La parution en 2020 du récit de Vanessa Springora Le Consentement, a marqué durablement les esprits. Dans la foulée de la parole féminine libérée par le mouvement MeToo l’autrice a rédigé avec courage un texte incandescent et brut.
Incandescent parce qu’il narre sans détours la passion folle et profondément destructrice d’une adolescente de 14 ans pour un prédateur de 51 ans.
Brut parce qu’il fonctionne comme témoin à charge dans le procès d’une société incapable de protéger ses enfants : parents, enseignants, policiers, médecins, psychanalystes, tous sont convoqués au tribunal de l’irresponsabilité et de la complaisance. C’est dire la stupeur, le silence attentif et plein d’émotions qui a régné dans le public, scolaires compris : tous étaient subjugués.
D’abord montée au Théâtre de la Ville par l’excellent Sébastien Davis, la pièce arrive à Antibes au Théâtre Anthéa, pour quatre représentations, puis sera donnée au Théâtre du Rond Point à Paris, dès 2024.
Le texte de la pièce a été co-écrit par Vanessa Springora et Sébastien Davis, à partir d’éléments du récit de la jeune femme et sans y rien changer ou ajouter.
Le plan général suit un découpage temporel : l’enfance, l’adolescence, enfin la maturité.

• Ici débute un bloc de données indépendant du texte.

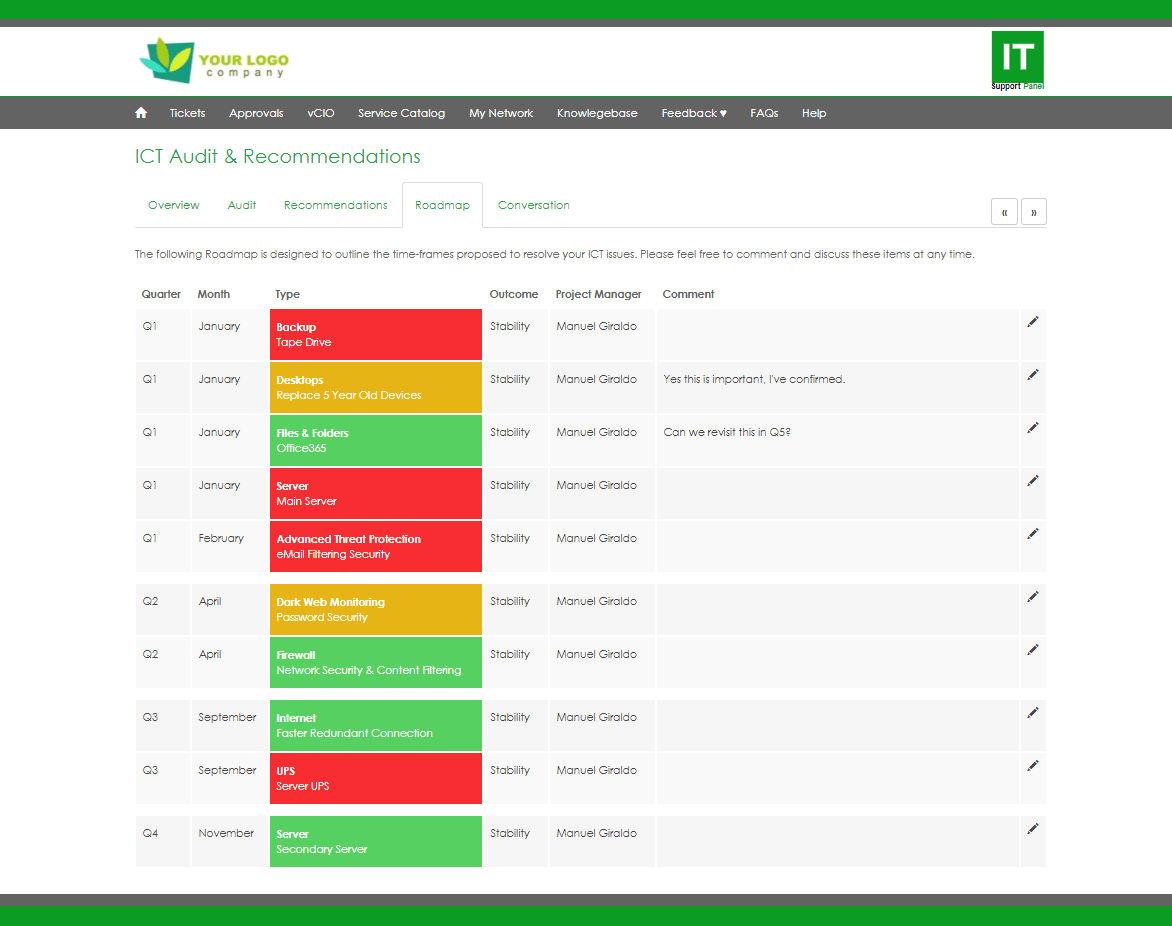Click edit pencil for Backup Tape Drive row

L’enfance est évoquée dans une succession de tableaux, dont le départ du père après le divorce, départ quasi définitif d’un homme velléitaire et incapable de prendre sa place.
L’adolescence est tout entière consacrée au récit de la passion, passion qui prendra bientôt son sens d’origine (« patior », je souffre). Car très vite, la joie naïve de se sentir élue, remarquée, désirée, laisse la place à une véritable descente aux enfers : le pseudo « prince charmant » se révèle rapidement un prédateur exigeant, volage, menteur et destructeur.

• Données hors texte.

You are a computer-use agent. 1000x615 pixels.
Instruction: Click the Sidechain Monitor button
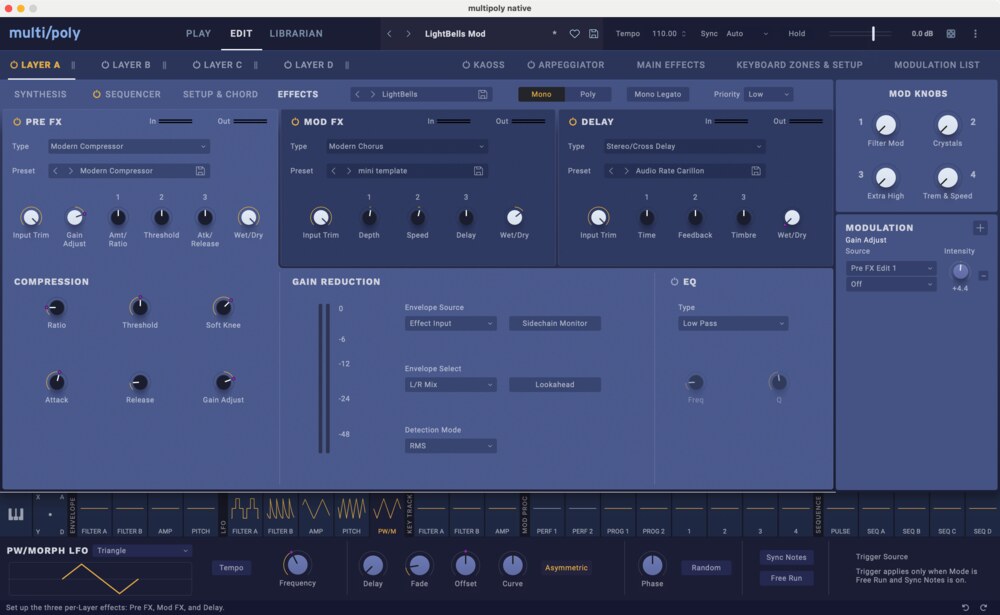pos(555,324)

Les désordres qu’il engendre dans la vie et l’esprit de la jeune fille sont magistralement mis en scène, et ce dès l’entrée des spectateurs dans la salle.
Il n’y a pas de rideau cachant le plateau, toute démarcation entre avant-spectacle et spectacle est abolie, comme s’il n’y avait pas vraiment de frontière entre l’intimité cérébrale du personnage féminin et la réalité extérieure, premier indice du trouble psychique…. perceptible uniquement si le spectateur cesse de bavarder en s’installant, d’échanger avec ses voisins et amis, bref s’il écoute… étrange pièce où le spectateur est d’emblée convoqué … et souvent l’ignore.
La bande son tourne en boucle, spectacle partiel avant le spectacle, et s’ils tendent l’oreille, les spectateurs peuvent vaguement entendre la plainte d’une femme, en voix off, comme un délire douloureux : « Suis-je réelle…auparavant dans mon esprit…des voix de travers qui tournaient dans ma tête… »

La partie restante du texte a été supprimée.